__Reading passage__.
— START —

LWN.net Logo

Turning off caching

Turning off caching

Posted Aug 8, 2013 9:09 UTC (Thu) by epa (subscriber, #39769)
Parent article: A survey of memory management patches

I can't really see why dropping already cached pages would be helpful, but when working with large files which you will scan sequentially, it is useful to stop the newly read pages being cached. (If the file is bigger than memory, then by the time you get to the end of the file the start of it is no longer in cache, so you have to read it all over again next time. So caching doesn't give any performance benefit, and it would be better to use that memory for other things.)

Is there an option to open a file and specify that newly read pages should not be added to the cache?


(Log in to post comments)

Turning off caching

Posted Aug 8, 2013 12:13 UTC (Thu) by Funcan (subscriber, #44209) [Link]

man fadvise64 and look for the POSIX_FADV_SEQUENTIAL flag

Turning off caching

Posted Aug 8, 2013 14:58 UTC (Thu) by sbohrer (subscriber, #61058) [Link]

POSIX_FADV_SEQUENTIAL? I don't think that does what the previous poster asked but I've been surprised by what the various fadvise flags _actually_ do before. POSIX_FADV_NOREUSE sounds like it might avoid caching pages but the man page I'm looking at claims that in 2.6.18+ it is a no-op.

I am certain that POSIX_FADV_DONTNEED drops pages from the page cache but it doesn't work for future pages. In other words you have to periodically call it on pages you've previously read or have written which is somewhat annoying. The other gotcha for writes is that POSIX_FADV_DONTNEED doesn't drop dirty pages from the page cache it only initiates writeback so you have to call it twice for each possibly dirty page range if you really want those pages dropped. I currently use this for write-once files or files that I know will no longer be in the page cache by the next time I'm going to need them.

— END —

__Requests__.
**1.** Translate this sentence from the discussion of disabling page caching into Spanish: "Is there an option to open a file and specify that newly read pages should not be added to the cache?"
**2.** Carry on the discussion of disabling page caching, starting immediately after its final sentence.
The material that comes next has no role in anything asked about the discussion of disabling page caching.

__Dataset content__.
— START —

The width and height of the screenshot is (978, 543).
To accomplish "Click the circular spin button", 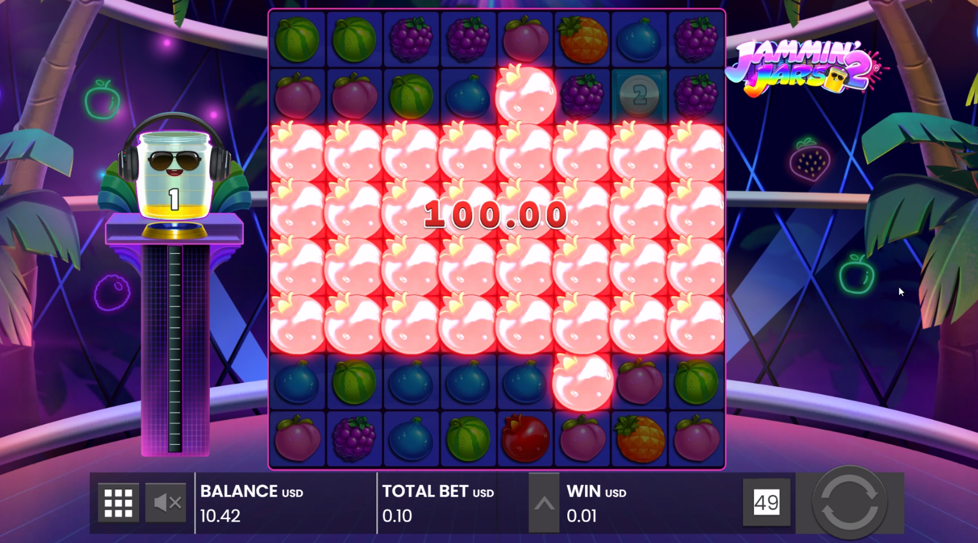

— END —

__Exercise answers__.
**1.** ¿Existe alguna opción para abrir un archivo y especificar que las páginas recién leídas no se añadan a la caché?

**2.**
Turning off caching

Posted Aug 11, 2013 1:28 UTC (Sun) by giraffedata (subscriber, #1954) [Link]

I don't know exactly what Linux's current page replacement policy is, but this problem of sequential read of a file too big to fit in cache pushing other stuff out of cache as it goes, called a cache sweep, was solved long ago. The kernel should detect that this is happening and stop caching that file before it does much harm, and I presume that it does. That would explain why Linux doesn't do anything special with POSIX_FADV_NOREUSE.

I know that even before modern cache sweep protection was invented, Linux avoided much of the pain by using version of second-chance, so that these pages, since they were referenced only once, would be the first to be evicted and most of the pages that would actually be referenced again would remain.

Turning off caching

Posted Aug 8, 2013 15:11 UTC (Thu) by sbohrer (subscriber, #61058) [Link]

I'm _not_ a user who calls drop_caches to solve my problems, but I've surely been tempted to do it. If you rarely read back any files or when you do read you don't care about read performance then caching file pages hurts the performance of the things you do care about. As an example we have systems that simply log several hundreds of GB of data during the day, and that data is backed up in the evenings. The page cache is essentially useless on these machines since most of the files are bigger than RAM and we really don't care about the read performance as long as the old data is off before the next day starts. On the other hand we do care about write performance/latency and as soon as the page cache fills up you can start experiencing write stalls as old pages are dropped and new pages are allocated.

Turning off caching

Posted Aug 8, 2013 15:49 UTC (Thu) by etienne (subscriber, #25256) [Link]

> I'm _not_ a user who calls drop_caches to solve my problems

I am such a user, but my problem is to check that the device that i have just written (FLASH storage partition) has been correctly written (i.e. the FLASH device driver worked) - so I want to really read back from the FLASH partition and compare to what it should be (and see if there are uncorrected read errors)...
It would be nice to have an interface to drop the cache on a single device...

Turning off caching

Posted Aug 8, 2013 19:10 UTC (Thu) by sciurus (subscriber, #58832) [Link]

Won't unmounting it drop the cache for that device?

Turning off caching

Posted Aug 9, 2013 4:17 UTC (Fri) by mathstuf (subscriber, #69389) [Link]

Would "-o remount,ro" work? Unmounting might be a little too disruptive. Of course, I'm not sure what happens when the filesystem behind a rw file I'm using gets remounted ro? Is it still writeable until I close it? Hit the next block? Delay the remount?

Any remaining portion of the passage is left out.